§ TASK GOAL
Can you convert every line of the rows below into a numbered list, skipping blank lines and leaving the pictures out of your answer?

Extracted data rows:
= Beginning of Section =

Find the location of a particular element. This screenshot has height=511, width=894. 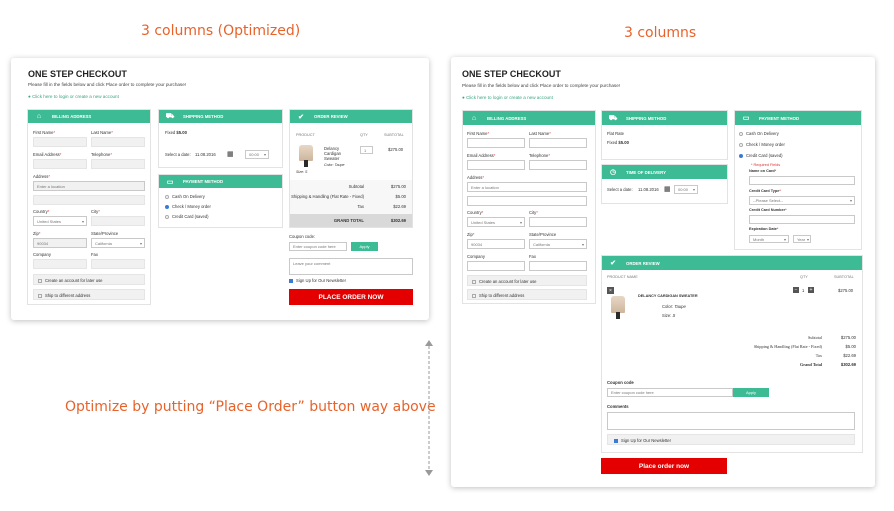

state-label: State/Province is located at coordinates (543, 234).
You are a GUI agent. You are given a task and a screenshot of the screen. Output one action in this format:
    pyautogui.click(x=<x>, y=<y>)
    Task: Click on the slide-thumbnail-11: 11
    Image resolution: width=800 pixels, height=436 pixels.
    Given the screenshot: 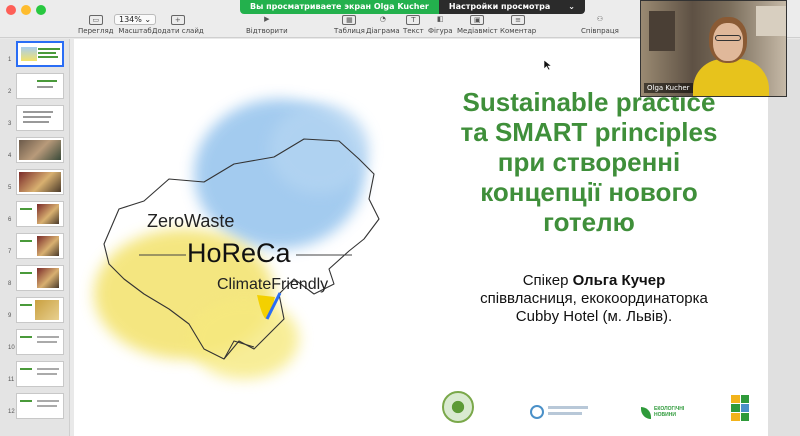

= End of Section =

§ ANSWER TO THIS EXERCISE
1. Find the location of a particular element. This screenshot has height=511, width=894. 
2. state-label: State/Province is located at coordinates (543, 234).
3. You are a GUI agent. You are given a task and a screenshot of the screen. Output one action in this format:
4.     pyautogui.click(x=<x>, y=<y>)
5.     Task: Click on the slide-thumbnail-11: 11
6.     Image resolution: width=800 pixels, height=436 pixels.
7.     Given the screenshot: 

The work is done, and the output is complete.